La loro origine è da ricondursi ai komainu 狛犬, i cosiddetti “cani coreani” che hanno il compito di sorvegliare molti jinja 神社 (templi shinto) del paese. I loro nomi infatti nascono dall’unione di koma 狛 (che indica la dinastia coreana dei Goryeo e per iperonimia anche la Corea) e dei suffissi san さん e jirō 次郎: il primo è un tipico suffisso apposto a molti sostantivi o nomi propri per indicare rispetto, mentre il secondo viene solitamente utilizzato per la composizione dei nomi dei secondogeniti di una famiglia (次 significa infatti “prossimo”, mentre 郎 significa “figlio”).
Benché le statue di questi due animali abbiano subìto varie trasformazioni negli anni (nate in India all’interno dei templi buddhisti, esportate prima in Cina sottoforma di leoni, poi in Corea e infine anche in Giappone dove sono gradualmente diventate cani), un tratto che è rimasto immutato è l’apertura delle loro bocche: la statua di sinistra, la agyō 阿形 (letteralmente “a forma di A”), viene raffigurata sempre con la bocca aperta; la ungyō 吽形 (“a forma di Un”), quella di destra, con la bocca chiusa.
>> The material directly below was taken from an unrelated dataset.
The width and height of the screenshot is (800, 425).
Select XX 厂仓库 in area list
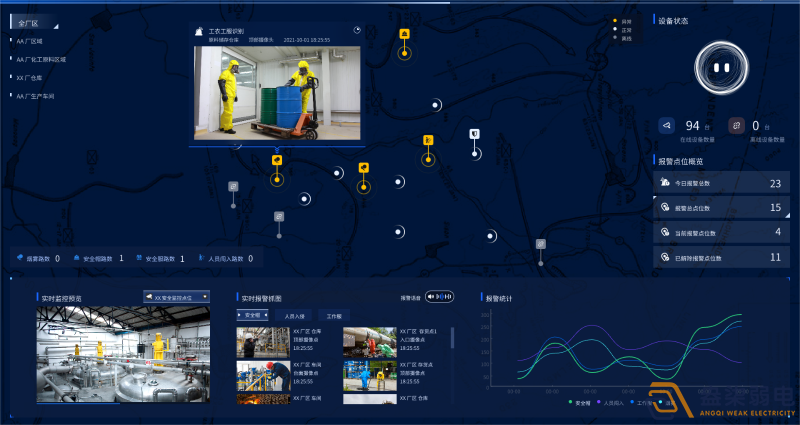coord(31,77)
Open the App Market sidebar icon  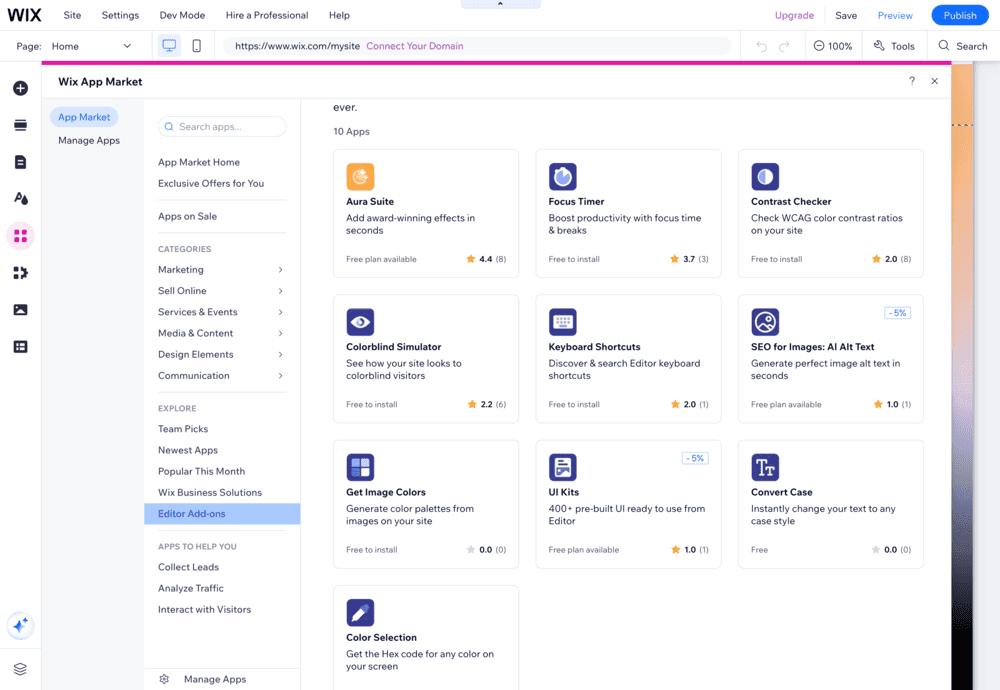tap(20, 235)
Insieme formano quindi la sillaba aun 阿吽, versione giapponese del sanscrito Om che indica l’inizio e la fine di ogni cosa in ambito buddhista.
Cugini e colleghi dei komainu sono gli shīsā シーサー, animali in pietra nativi delle isole Okinawa, e le kitsune di cui abbiamo parlato nello scorso articolo: anche loro come i komainu rivestono infatti il ruolo di protettori dei templi e delle divinità.